• SELECTED PASSAGE:
· · · · ·

And profit — of any kind — achieved in that viral way has practically become the only officially accepted PR and marketing model. Yes, times have changed, and that’s fine. But what has also changed is that much of what is valuable and high-quality has become irrelevant. And that “anyone can do it.” Well — not quite.

I have a few anecdotes about all of this.

ANECDOTES — about writing, people, and expectations

One day, I went to the hairdresser — actually, to her assistant. I sat down, she was doing my hair, we chatted, as one does at the hairdresser’s. At one point, she looked at me through the mirror and asked:

“Katja, could you recommend something light to read?”

I was thrilled. We looked at each other and I said: “I can bring you one of my earlier novels, for example Placida Curatto. Light reading — a bit of sex, a bit of drugs, a bit of rock’n’roll… more in the crime genre.”

And she replied, completely calmly, casually, over the hairdryer:

“No need, thanks. I’ll write my own novel.”

I didn’t expect that. For days I thought about that sentence — about how people really believe writing a novel is like making instant soup. But it isn’t. And it can’t be.

· · · · ·

• RECORDED INFORMATION:
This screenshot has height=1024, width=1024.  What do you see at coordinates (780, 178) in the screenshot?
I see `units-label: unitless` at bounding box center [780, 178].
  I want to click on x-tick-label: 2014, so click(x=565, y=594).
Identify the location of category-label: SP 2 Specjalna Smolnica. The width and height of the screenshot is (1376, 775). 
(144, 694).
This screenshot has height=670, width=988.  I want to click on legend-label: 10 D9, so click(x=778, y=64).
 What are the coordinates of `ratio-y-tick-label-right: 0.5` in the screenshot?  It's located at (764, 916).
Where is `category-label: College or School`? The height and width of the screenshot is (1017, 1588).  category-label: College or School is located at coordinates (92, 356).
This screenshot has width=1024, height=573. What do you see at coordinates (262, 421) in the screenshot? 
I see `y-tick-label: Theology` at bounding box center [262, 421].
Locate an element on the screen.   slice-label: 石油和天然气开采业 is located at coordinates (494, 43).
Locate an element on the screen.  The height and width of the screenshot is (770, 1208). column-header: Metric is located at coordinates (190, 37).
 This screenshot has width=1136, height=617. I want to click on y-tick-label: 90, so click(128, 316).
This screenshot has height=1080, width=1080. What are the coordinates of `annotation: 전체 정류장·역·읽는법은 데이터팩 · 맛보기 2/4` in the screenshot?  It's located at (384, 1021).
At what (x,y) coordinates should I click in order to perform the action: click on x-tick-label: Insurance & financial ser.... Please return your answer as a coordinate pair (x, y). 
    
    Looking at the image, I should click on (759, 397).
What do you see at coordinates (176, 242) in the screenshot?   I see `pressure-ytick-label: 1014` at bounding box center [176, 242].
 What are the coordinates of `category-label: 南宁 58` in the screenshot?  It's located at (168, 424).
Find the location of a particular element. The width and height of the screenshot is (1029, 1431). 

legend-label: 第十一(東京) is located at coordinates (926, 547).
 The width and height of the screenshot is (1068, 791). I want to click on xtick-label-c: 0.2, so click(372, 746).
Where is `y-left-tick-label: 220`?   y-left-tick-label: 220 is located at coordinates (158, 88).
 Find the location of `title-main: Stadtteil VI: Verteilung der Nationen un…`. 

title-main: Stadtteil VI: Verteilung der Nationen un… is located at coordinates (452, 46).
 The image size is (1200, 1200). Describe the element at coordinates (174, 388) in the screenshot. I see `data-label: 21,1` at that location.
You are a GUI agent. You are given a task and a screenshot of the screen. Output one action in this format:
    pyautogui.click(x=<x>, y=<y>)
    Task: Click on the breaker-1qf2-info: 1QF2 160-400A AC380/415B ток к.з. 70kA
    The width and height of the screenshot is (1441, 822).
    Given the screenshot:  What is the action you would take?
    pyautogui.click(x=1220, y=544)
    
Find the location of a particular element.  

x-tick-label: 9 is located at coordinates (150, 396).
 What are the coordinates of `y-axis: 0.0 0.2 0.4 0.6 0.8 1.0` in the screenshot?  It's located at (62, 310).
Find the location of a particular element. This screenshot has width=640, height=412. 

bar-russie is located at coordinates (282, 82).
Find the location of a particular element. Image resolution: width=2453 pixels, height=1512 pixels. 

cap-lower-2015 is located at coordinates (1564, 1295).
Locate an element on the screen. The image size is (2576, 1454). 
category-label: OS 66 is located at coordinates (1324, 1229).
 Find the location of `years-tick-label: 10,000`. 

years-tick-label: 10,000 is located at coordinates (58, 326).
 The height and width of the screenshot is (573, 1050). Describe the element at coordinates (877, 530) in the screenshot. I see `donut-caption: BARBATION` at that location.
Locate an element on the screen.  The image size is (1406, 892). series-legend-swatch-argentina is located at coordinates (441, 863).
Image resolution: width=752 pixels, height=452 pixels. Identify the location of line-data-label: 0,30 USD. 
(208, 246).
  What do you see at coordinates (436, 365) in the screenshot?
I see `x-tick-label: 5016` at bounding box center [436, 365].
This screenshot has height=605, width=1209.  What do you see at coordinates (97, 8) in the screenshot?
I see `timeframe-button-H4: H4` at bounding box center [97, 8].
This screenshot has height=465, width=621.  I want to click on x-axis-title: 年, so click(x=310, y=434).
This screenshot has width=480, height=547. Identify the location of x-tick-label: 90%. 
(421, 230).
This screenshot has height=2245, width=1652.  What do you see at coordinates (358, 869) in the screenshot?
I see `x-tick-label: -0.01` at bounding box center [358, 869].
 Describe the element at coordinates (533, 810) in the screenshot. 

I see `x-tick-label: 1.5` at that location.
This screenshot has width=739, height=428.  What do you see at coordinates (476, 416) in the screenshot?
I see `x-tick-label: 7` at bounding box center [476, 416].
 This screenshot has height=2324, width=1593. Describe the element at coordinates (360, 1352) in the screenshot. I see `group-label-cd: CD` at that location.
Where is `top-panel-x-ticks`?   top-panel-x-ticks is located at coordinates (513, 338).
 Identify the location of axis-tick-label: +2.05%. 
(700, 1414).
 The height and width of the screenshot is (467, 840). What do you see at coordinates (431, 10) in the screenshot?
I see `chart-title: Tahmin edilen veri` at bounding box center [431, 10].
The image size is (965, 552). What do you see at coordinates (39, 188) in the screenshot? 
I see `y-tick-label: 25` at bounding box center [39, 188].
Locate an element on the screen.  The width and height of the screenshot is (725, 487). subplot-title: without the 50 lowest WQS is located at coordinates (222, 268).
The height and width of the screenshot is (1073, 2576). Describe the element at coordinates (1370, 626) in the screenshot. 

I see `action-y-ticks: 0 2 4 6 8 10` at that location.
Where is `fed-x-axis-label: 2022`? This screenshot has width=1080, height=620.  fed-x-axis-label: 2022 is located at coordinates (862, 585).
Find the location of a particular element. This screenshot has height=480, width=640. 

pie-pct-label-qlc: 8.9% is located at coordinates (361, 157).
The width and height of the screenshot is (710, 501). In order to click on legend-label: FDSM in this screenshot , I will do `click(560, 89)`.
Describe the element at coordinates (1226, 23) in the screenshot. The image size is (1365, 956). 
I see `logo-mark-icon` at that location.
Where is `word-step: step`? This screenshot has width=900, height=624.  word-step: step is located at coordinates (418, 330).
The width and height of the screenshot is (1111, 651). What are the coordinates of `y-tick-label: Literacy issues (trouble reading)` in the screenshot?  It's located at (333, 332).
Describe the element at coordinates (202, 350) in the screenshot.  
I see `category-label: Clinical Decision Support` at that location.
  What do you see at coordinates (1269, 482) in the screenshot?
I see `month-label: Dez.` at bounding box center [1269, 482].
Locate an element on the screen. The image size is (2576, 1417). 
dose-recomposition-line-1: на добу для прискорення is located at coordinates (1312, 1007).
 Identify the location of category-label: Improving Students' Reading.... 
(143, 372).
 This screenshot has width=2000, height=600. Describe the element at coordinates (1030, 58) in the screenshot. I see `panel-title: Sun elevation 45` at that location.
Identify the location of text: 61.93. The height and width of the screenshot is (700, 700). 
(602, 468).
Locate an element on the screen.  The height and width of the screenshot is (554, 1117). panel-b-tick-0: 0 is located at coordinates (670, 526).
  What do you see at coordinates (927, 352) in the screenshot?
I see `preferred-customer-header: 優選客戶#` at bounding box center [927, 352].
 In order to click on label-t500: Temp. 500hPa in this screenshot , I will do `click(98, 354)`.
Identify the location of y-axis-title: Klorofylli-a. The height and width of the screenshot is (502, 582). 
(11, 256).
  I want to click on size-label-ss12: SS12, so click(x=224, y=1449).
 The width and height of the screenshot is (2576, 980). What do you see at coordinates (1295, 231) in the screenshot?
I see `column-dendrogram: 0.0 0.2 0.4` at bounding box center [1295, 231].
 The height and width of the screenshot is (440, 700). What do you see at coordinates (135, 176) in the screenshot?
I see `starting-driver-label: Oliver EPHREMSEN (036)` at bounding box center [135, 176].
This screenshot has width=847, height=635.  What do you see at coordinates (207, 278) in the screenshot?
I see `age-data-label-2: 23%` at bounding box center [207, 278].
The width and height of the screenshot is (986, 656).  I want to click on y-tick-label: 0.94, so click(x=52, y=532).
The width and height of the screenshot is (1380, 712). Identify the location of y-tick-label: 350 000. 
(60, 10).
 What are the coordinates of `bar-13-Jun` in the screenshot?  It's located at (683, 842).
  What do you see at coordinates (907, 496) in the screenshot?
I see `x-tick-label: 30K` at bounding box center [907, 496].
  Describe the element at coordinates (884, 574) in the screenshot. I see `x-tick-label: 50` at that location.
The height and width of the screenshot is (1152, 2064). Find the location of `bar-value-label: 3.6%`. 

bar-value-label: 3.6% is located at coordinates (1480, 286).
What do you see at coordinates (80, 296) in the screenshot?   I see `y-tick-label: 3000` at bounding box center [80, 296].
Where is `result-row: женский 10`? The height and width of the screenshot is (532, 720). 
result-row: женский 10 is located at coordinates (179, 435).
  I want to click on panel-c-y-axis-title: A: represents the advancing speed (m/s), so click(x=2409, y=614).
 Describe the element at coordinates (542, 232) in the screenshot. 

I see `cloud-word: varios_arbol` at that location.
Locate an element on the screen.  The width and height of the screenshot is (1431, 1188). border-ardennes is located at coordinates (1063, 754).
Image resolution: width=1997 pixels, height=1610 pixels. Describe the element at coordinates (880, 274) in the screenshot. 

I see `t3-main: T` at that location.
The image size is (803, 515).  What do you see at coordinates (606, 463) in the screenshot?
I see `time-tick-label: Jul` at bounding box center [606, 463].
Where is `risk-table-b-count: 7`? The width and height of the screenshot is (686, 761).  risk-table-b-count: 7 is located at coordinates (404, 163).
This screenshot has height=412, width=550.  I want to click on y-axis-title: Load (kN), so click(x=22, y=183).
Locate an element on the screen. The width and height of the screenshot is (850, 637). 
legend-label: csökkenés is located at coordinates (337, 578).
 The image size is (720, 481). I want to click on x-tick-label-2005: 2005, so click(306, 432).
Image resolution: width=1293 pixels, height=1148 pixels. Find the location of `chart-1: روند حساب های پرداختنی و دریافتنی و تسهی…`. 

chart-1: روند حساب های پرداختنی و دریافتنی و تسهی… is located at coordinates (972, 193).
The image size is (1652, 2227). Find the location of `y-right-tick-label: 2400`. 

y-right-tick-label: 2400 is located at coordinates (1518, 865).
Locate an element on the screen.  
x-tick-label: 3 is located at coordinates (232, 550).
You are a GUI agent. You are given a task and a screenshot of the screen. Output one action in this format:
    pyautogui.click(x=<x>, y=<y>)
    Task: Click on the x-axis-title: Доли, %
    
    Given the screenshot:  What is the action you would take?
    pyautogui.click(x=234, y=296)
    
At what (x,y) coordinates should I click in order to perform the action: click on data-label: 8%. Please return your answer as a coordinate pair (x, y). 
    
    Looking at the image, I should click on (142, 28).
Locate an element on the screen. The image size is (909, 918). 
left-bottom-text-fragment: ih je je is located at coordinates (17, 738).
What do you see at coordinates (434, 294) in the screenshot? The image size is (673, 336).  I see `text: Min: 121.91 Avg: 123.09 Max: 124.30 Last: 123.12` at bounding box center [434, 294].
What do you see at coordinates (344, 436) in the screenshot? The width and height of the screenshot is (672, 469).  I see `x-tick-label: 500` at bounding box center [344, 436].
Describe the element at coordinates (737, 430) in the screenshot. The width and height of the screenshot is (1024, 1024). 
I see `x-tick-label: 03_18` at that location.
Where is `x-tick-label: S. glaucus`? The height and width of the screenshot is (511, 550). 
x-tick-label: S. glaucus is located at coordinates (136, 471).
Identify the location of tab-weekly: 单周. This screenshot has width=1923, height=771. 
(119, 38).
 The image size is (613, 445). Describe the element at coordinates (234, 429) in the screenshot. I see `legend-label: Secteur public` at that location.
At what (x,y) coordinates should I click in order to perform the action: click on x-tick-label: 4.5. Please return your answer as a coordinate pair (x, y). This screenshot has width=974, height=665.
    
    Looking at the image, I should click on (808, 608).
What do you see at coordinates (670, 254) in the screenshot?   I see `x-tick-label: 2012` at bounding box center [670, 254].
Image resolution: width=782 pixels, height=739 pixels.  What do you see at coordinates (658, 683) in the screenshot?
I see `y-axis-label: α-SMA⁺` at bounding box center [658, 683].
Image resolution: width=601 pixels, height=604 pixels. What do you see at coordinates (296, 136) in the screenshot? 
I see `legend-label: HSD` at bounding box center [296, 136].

· · · · ·

• WORK TASK:
Pick up the essay on writing and expectations after its final sentence and carry it on in the same voice. The data has no connection to the essay on writing and expectations.

• ANSWER SECTION:
Another situation. I have a friend who decided — as he charmingly put it — to “imitate me a little.” I found it adorable. One day he calls me and says:

“Kejt, I’m going to write a novel about my life. You inspired me. I’ll imitate you a bit.”

I told him: “Great honey. If it excites you — start. I’ll help however I can.”

A few days later, he called again. I asked how the writing was going.

“So-so. I wrote one page… but today I’m not in the mood. Maybe I should set aside two hours a day for writing — what do you think?”

I was shocked. Office hours for writing? You can’t order inspiration from four to six in the afternoon! When I write — I write day and night, for days, for hours. I don’t stop. But yes, I agree — we’re not all the same. And that’s perfectly fine.

Then there’s another friend who wanted me to write his book about love and sexual adventures — under his name, of course. He said many people would recognise themselves in it. It would help many who’d been in his position.

I agreed. Why not. I told him: “That’s called ghostwriting. I could do it. But I’d need at least three active months of research and writing.”

And he asked: “How much would that cost?”

I said: “I think it would be fair for it to equal three monthly salaries.”

Naturally — it was too expensive.

And as I think about all of this, I often remember our gardener, who charged no less than a thousand euros for trimming the hedge around the house. A company we contacted afterwards asked for two thousand euros — for just a few hours of work. And so it goes, in circles.

As I write this, I catch myself turning the same questions over in my head: do people read, do they have time, do they have the will? Then I smile. Maybe it’s actually much simpler. Those who love reading always find their way. Books, in the end, always find their people.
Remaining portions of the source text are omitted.